TO DO
For the data below, give again exactly the lines from the one containing "Terms of Service (668, 2058)" through the one containing "Aurora Borealis Pyrite", both ends included, and no others.

Items listed in a dataset:
######

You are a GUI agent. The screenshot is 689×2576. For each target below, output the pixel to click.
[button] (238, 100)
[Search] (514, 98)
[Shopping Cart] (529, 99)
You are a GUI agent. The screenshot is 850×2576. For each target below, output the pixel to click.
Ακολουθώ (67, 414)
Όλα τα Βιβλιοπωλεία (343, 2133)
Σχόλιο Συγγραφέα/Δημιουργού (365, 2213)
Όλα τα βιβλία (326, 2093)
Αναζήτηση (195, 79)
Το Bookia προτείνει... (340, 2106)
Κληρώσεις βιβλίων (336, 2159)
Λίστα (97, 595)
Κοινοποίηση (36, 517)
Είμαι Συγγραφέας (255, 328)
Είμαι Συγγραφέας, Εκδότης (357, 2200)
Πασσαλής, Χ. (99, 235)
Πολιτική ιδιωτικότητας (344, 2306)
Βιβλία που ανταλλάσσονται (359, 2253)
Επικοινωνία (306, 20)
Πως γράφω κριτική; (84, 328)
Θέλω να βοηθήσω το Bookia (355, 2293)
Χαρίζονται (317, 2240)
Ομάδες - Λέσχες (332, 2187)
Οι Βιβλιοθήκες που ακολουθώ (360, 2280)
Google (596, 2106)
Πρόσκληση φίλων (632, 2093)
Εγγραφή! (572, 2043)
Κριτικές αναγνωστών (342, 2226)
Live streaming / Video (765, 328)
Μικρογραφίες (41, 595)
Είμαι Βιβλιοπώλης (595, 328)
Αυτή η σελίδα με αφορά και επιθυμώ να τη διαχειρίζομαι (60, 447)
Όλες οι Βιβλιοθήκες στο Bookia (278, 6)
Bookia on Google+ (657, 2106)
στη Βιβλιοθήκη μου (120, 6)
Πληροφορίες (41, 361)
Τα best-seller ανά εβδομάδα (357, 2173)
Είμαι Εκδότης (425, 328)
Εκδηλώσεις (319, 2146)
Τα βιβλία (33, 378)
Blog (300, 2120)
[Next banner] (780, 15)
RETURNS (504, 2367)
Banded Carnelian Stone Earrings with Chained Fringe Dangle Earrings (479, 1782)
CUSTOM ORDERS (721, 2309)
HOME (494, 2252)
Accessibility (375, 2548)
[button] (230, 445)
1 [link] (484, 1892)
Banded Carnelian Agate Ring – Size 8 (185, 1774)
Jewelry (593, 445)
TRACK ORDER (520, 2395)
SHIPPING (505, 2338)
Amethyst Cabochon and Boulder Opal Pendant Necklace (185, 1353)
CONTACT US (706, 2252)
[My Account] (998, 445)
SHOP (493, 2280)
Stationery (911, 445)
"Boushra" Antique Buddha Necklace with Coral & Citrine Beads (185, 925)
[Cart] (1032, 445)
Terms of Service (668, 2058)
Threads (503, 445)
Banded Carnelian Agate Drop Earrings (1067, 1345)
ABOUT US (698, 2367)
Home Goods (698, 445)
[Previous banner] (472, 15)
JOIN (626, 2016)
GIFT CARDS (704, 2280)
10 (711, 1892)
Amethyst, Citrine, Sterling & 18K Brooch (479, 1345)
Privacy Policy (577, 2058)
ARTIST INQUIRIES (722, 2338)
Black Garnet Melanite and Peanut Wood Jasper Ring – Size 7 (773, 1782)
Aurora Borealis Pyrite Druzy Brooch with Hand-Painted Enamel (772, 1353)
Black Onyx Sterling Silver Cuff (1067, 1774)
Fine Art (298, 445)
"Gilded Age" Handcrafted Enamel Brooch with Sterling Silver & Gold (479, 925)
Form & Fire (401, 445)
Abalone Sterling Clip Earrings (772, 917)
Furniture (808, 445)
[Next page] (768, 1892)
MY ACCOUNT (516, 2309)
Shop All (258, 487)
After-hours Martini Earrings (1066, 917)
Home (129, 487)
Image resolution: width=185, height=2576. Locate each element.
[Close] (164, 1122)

######

SOLUTION FOR THIS EXERCISE
Terms of Service (668, 2058)
Threads (503, 445)
Banded Carnelian Agate Drop Earrings (1067, 1345)
ABOUT US (698, 2367)
Home Goods (698, 445)
[Previous banner] (472, 15)
JOIN (626, 2016)
GIFT CARDS (704, 2280)
10 (711, 1892)
Amethyst, Citrine, Sterling & 18K Brooch (479, 1345)
Privacy Policy (577, 2058)
ARTIST INQUIRIES (722, 2338)
Black Garnet Melanite and Peanut Wood Jasper Ring – Size 7 (773, 1782)
Aurora Borealis Pyrite Druzy Brooch with Hand-Painted Enamel (772, 1353)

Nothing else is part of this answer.